Regression Model Assumptions
We make a few assumptions when we use linear regression to model the relationship between a response and a predictor. These assumptions are essentially conditions that should be met before we draw inferences regarding the model estimates or before we use a model to make prediction.
- The true relationship is linear
- Errors are normally distributed
- Homoscedasticity of errors (or, equal variance around the line).
- Independence of the observations
Because we are fitting a linear model, we assume that the relationship really is linear, and that the errors, or residuals, are simply random fluctuations around the true line. We assume that the variability in the response doesn’t increase as the value of the predictor increases. This is the assumption of equal variance.

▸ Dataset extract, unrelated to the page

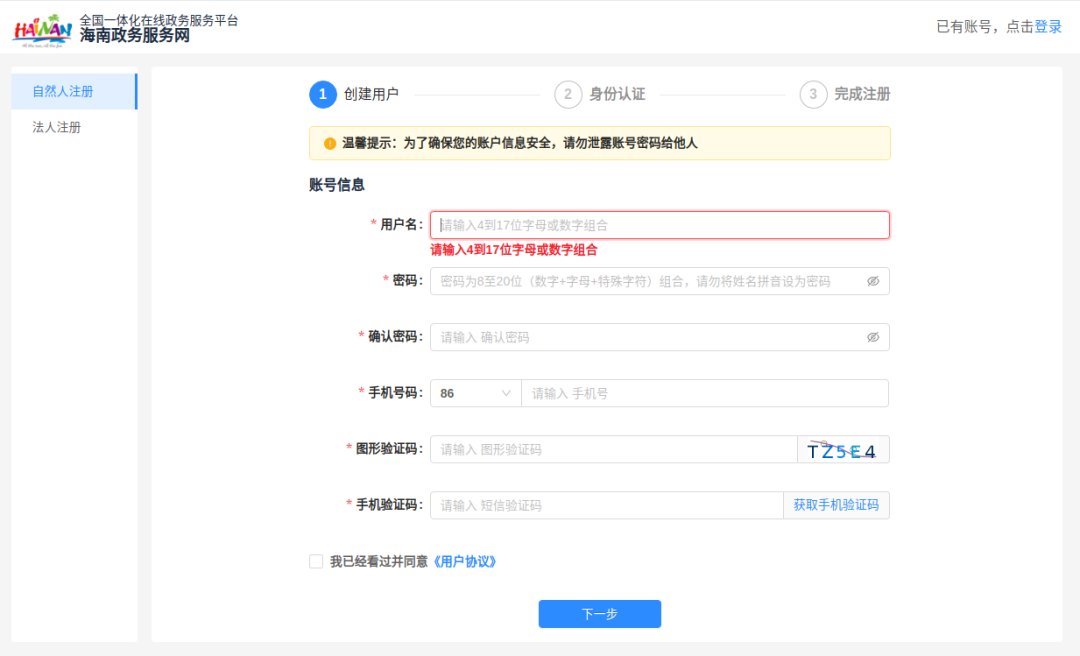The height and width of the screenshot is (656, 1080).
Task: Toggle visibility eye icon in 确认密码 field
Action: [x=873, y=337]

We also assume that the observations are independent of one another. Correlation between sequential observations, or auto-correlation, can be an issue with time series data -- that is, with data with a natural time-ordering.
How do we check regression assumptions? We examine the variability left over after we fit the regression line. We simply graph the residuals and look for any unusual patterns.

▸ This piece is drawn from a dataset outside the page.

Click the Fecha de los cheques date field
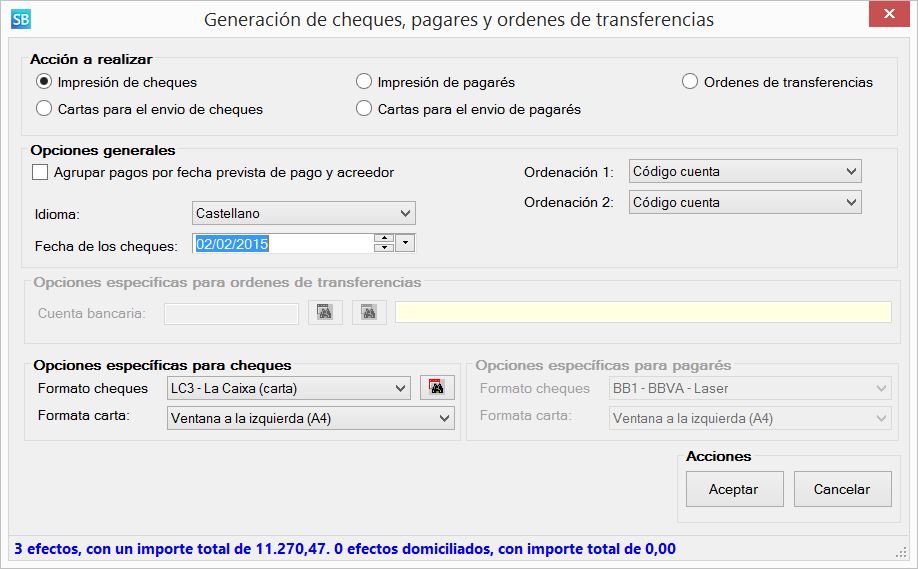 (280, 243)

If a linear model makes sense, the residuals will
- have a constant variance
- be approximately normally distributed (with a mean of zero), and
- be independent of one another.
The most useful graph for analyzing residuals is a residual by predicted plot. This is a graph of each residual value plotted against the corresponding predicted value.
If the assumptions are met, the residuals will be randomly scattered around the center line of zero, with no obvious pattern. The residuals will look like an unstructured cloud of points, centered at zero.

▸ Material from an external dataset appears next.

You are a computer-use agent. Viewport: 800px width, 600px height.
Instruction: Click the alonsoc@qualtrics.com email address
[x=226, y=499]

If there is a non-random pattern, the nature of the pattern can pinpoint potential issues with the model.
For example, if curvature is present in the residuals, then it is likely that there is curvature in the relationship between the response and the predictor that is not explained by our model. A linear model does not adequately describe the relationship between the predictor and the response.
In this example, the linear model systematically over-predicts some values (the residuals are negative), and under-predict others (the residuals are positive).
If the residuals fan out as the predicted values increase, then we have what is known as heteroscedasticity. This means that the variability in the response is changing as the predicted value increases.
This is a problem, in part, because the observations with larger errors will have more pull or influence on the fitted model.
An unusual pattern might also be caused by an outlier. Outliers can have a big influence on the fit of the regression line.
In this example, we have one obvious outlier. Many of the residuals with lower predicted values are positive (these are above the center line of zero), whereas many of the residuals for higher predicted values are negative.
The one extreme outlier is essentially tilting the regression line. As a result, the model will not predict well for many of the observations.
In addition to the residual versus predicted plot, there are other residual plots we can use to check regression assumptions. A histogram of residuals and a normal probability plot of residuals can be used to evaluate whether our residuals are approximately normally distributed. However, unless the residuals are far from normal or have an obvious pattern, we generally don’t need to be overly concerned about normality.
Note that we check the residuals for normality. We don’t need to check for normality of the raw data. Our response and predictor variables do not need to be normally distributed in order to fit a linear regression model.
If the data are time series data, collected sequentially over time, a plot of the residuals over time can be used to determine whether the independence assumption has been met. But this generally isn’t needed unless your data are time-ordered.
What do we do if we see a problems in the residuals?
How do we address these issues? We can use different strategies depending on the nature of the problem. For example, we might build a more complex model, such as a polynomial model, to address curvature. Or we might apply a transformation to our data to address issues with normality. Or we might analyze potential outliers, and then determine how to best handle these outliers.
For the most part, these topics are beyond the scope of SKP, and we recommend consulting with a subject matter expert if you find yourself in this situation. However, we will discuss one approach for addressing curvature in an upcoming section.
Let’s return to our cleaning example. We fit a model for Removal as a function of OD.
The bivariate plot gives us a good idea as to whether a linear model makes sense. The observations are randomly scattered around the line of fit, and there aren’t any obvious patterns to indicate that a linear model isn’t adequate.
Let’s take a look at the residual plots. In the residual by predicted plot, we see that the residuals are randomly scattered around the center line of zero, with no obvious non-random pattern. And, although the histogram of residuals doesn’t look overly normal, a normal quantile plot of the residual gives us no reason to believe that the normality assumption has been violated.
The residual by row number plot also doesn’t show any obvious patterns, giving us no reason to believe that the residuals are auto-correlated.
Because our regression assumptions have been met, we can proceed to interpret the regression output and draw inferences regarding our model estimates. We see how to conduct a residual analysis, and how to interpret regression results, in the sections that follow.